CVE-2024-4978: Backdoored Justice AV Solutions Viewer Software Used in Apparent Supply Chain Attack

Justice AV Solutions (JAVS)是一家美国公司.S.-based company specializing in digital audio-visual recording solutions for courtroom environments. Rapid7 has determined that users with JAVS Viewer v8.3.7 installed are at high risk and should take immediate action.

2 min Research

Rapid7 Releases the 2024 Attack Intelligence Report

Today, during our Take Command Summit, we released our 2024 Attack Intelligence Report, which pulls in expertise from our researchers, our detection and 反应小组和威胁情报小组. 结果是最清楚的 picture yet of the expanding attack surface and the threats security 专业人士每天都要面对. Since the end of 2020, we’ve seen a significant increase in zero-day exploitation, ransomware attacks, and mass compromise incidents impacting many 组织全球.

3 min Metasploit

Metasploit总结2024年5月17日

LDAP认证改进 本周,在Metasploit v6中.4.9、团队增加了多个改进 LDAP相关攻击. Two improvements relating to authentication is the new 支持签名[http://github.com/rapid7/metasploit-framework/pull/19127] 和通道绑定[http://github].com/rapid7/metasploit-framework/pull/19132]. 微软一直在做出改变 [http://support.microsoft.com/en-gb/topic/2020-2023-and-2024-ldap-channel-binding-and-ldap-signing-requirements-for

3 min Events

See a Sneak Peek of Tuesday’s Take Command Summit

In just a few short days, some of the best minds in cybersecurity will come 一起指挥 [http://rapid7.brighttalk.com/?utm_source =博客&utm_medium =网站&utm_content = blog-4&utm_campaign=global-mdr-take-command-summmit-prospect-eng-cyas] to discuss the most pressing challenges and opportunities we face as an industry.
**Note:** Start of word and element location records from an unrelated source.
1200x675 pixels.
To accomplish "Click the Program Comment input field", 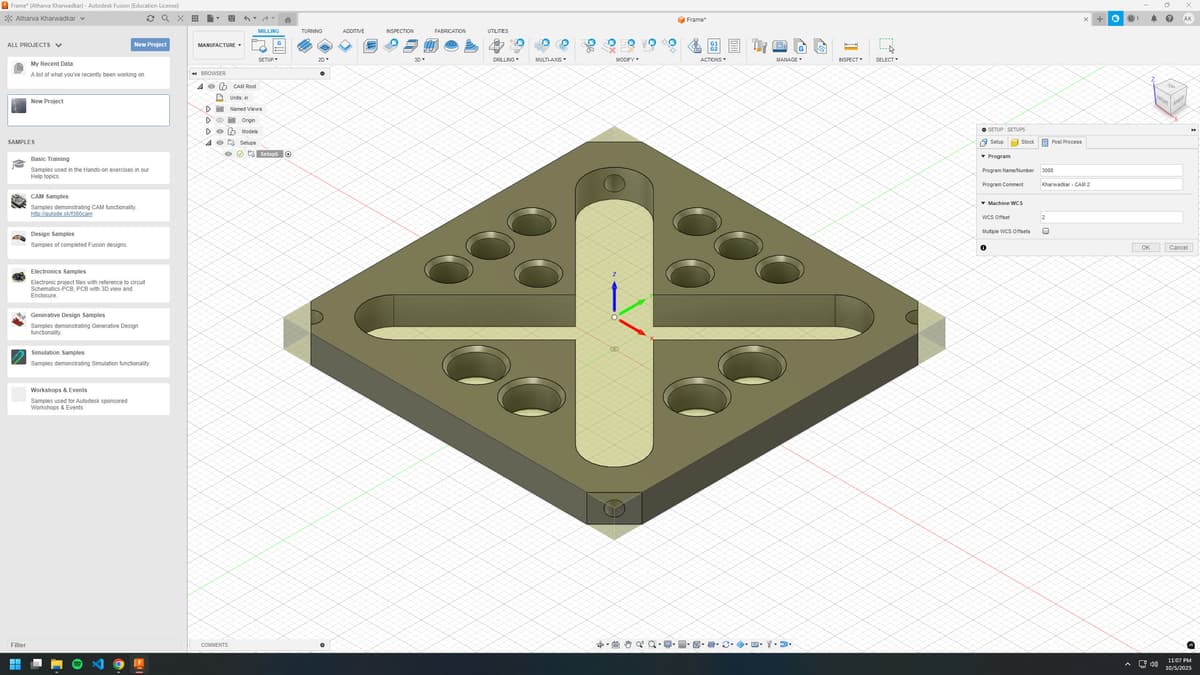I will (1110, 185).
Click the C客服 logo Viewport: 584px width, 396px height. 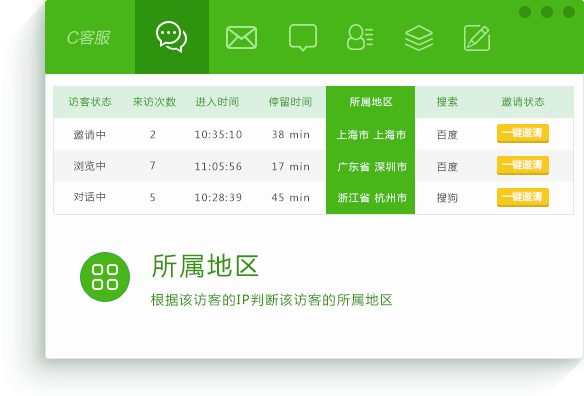point(88,38)
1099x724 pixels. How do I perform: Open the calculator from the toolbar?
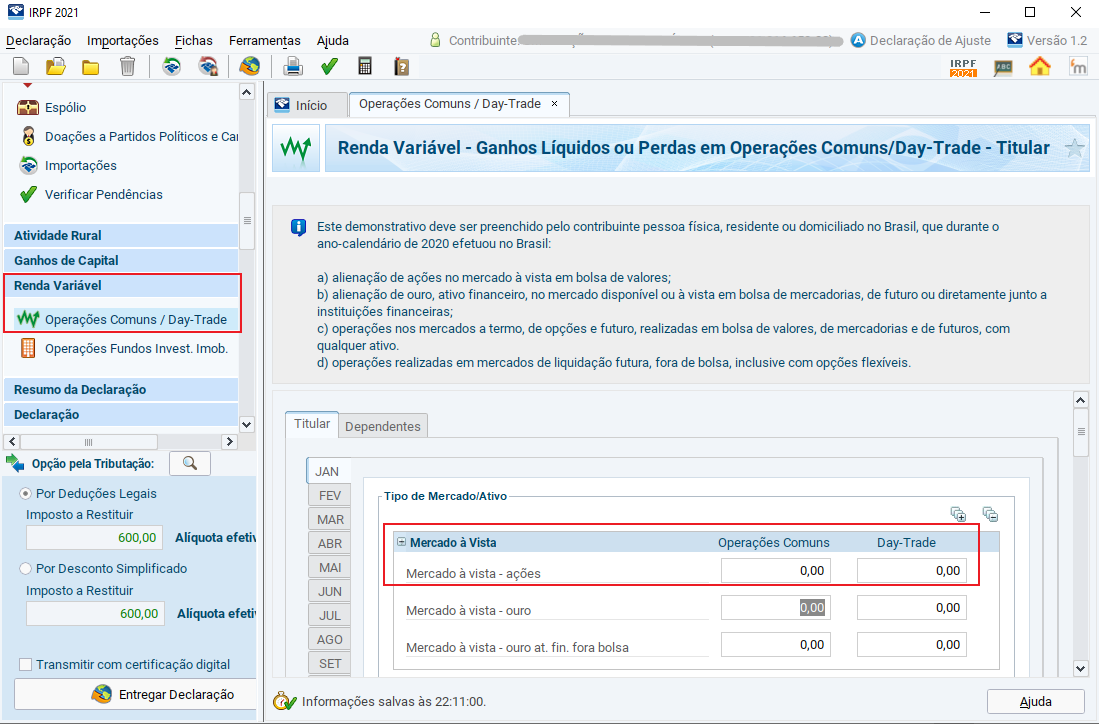click(x=365, y=67)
The sessions include in-depth discussions on attacker trends and behaviors, a look into the Rapid7 SOC, top guest speakers with unique insights 进入网络安全

4 min 人工智能

AI Trust Risk and Security Management: Why Tackle Them Now?

In the evolving world of artificial intelligence (AI), keeping our customers secure and maintaining their trust is our top priority.

8 min 星期二补丁

补丁星期二- 2024年5月

在DWM、MSHTML和Visual Studio中的零日. SharePoint关键的认证后RCE. 远程接入修复. 移动宽带USB总线.